[Dataset records]
━━━━━━━━━━━━━━━━━━━━━━━━━━━━━━

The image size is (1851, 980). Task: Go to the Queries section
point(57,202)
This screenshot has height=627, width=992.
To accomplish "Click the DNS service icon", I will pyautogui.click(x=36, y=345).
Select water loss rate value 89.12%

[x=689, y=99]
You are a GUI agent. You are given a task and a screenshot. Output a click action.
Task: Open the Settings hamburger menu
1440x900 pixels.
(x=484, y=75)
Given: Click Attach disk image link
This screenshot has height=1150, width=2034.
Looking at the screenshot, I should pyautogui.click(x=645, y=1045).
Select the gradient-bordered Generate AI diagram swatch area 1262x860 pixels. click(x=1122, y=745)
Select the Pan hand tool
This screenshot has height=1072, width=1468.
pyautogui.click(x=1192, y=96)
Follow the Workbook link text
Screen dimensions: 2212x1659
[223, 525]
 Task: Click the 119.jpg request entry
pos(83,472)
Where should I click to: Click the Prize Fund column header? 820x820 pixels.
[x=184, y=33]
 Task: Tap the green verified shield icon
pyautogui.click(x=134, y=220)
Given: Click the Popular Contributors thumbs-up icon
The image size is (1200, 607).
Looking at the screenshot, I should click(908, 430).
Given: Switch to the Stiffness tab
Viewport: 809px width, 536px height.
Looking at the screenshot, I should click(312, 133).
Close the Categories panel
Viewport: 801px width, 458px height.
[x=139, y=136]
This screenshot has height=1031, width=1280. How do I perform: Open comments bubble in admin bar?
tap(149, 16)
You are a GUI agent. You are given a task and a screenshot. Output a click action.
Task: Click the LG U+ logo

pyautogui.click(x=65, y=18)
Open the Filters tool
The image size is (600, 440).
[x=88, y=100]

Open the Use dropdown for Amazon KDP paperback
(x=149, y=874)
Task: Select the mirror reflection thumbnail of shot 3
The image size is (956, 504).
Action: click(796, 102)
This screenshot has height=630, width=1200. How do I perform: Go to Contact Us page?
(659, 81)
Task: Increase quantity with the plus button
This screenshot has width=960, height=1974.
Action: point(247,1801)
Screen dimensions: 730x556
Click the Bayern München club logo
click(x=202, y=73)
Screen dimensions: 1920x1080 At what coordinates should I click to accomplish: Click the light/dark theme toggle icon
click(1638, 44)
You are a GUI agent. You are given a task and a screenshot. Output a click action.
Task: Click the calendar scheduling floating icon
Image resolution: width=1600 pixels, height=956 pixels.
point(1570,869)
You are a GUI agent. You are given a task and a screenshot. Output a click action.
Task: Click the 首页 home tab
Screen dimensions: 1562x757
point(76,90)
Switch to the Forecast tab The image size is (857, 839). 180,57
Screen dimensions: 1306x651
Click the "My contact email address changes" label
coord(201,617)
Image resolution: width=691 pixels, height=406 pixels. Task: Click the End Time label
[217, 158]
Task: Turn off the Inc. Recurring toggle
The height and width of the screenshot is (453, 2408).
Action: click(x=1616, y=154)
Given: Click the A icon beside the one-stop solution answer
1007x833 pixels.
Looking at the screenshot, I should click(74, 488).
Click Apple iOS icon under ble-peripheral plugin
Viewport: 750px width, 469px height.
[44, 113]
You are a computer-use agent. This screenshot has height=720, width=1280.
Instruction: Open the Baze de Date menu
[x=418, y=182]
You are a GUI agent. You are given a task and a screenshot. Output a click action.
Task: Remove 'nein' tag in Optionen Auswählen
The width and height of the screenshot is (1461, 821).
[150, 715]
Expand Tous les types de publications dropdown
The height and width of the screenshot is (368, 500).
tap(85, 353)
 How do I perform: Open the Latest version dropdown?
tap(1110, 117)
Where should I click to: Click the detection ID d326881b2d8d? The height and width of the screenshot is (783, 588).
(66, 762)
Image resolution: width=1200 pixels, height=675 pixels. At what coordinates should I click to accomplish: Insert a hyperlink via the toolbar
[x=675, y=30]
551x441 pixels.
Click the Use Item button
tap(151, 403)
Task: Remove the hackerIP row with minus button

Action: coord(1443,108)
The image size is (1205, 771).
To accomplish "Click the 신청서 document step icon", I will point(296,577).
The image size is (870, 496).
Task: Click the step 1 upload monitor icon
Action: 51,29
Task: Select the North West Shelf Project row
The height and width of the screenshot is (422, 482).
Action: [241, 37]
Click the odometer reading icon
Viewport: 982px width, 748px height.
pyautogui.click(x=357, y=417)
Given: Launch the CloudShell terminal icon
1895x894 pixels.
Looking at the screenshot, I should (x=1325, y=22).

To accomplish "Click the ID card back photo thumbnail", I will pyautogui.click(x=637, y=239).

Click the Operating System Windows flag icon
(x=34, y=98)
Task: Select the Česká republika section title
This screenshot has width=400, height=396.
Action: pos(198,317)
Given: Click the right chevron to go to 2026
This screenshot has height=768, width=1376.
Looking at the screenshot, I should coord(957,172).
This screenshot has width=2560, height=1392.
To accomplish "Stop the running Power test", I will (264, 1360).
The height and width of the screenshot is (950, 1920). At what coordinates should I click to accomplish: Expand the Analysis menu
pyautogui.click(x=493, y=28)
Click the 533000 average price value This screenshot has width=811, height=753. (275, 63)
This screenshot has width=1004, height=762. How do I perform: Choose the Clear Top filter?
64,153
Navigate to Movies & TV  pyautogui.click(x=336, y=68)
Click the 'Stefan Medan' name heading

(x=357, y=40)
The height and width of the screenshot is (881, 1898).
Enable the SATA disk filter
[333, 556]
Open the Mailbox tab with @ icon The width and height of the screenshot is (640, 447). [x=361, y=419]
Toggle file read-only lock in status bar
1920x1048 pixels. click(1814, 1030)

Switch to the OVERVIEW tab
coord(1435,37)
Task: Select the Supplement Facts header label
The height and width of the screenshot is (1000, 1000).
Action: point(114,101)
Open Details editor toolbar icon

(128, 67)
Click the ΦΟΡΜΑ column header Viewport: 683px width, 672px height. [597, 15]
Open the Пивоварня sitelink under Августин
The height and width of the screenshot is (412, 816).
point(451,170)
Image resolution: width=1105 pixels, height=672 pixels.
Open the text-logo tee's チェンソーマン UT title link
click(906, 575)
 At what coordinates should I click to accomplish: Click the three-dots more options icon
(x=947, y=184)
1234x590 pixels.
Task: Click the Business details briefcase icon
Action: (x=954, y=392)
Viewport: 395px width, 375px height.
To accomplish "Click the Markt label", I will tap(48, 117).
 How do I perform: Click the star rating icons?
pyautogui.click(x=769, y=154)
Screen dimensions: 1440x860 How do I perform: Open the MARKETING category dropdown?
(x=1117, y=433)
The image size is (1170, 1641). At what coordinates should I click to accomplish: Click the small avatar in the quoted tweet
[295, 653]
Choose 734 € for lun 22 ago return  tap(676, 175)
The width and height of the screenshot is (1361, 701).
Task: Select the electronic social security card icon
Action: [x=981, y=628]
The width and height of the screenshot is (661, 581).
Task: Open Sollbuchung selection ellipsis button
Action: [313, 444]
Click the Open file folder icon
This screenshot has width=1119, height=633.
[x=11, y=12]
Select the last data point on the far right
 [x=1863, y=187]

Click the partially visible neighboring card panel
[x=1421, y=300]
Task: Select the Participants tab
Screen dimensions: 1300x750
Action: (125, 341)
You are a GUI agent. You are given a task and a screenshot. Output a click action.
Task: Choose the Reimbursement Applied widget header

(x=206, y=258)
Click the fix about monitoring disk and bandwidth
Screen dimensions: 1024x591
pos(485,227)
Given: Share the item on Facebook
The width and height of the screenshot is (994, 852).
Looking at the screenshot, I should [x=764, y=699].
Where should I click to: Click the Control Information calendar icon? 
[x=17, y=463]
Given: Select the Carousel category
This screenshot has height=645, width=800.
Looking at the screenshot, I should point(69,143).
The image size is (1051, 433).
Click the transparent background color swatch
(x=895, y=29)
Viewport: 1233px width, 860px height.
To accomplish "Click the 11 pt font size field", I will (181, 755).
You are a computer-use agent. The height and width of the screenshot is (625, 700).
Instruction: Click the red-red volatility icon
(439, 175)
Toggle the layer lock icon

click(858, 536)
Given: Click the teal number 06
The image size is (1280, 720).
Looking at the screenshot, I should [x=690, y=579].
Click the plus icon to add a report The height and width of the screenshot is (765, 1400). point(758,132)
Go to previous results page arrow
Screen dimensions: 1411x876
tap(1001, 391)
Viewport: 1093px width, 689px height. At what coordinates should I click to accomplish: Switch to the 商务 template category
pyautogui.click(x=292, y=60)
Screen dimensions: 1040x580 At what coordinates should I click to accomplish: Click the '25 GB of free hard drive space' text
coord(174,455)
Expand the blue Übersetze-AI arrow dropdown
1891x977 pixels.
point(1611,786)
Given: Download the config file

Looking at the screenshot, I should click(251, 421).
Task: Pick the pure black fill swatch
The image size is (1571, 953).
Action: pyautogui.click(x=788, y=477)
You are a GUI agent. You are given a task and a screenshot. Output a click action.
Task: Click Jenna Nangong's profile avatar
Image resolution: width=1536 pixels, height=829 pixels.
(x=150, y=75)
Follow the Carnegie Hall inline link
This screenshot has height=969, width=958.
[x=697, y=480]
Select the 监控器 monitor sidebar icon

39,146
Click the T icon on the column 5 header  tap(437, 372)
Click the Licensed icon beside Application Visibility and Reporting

━━━━━━━━━━━━━━━━━━━━━━━━━━━━━━

## [What you should do]
Scan the entries above and work out how many lines include the word "thumbnail"; the reply is that number alone.

## [Answer to this problem]
2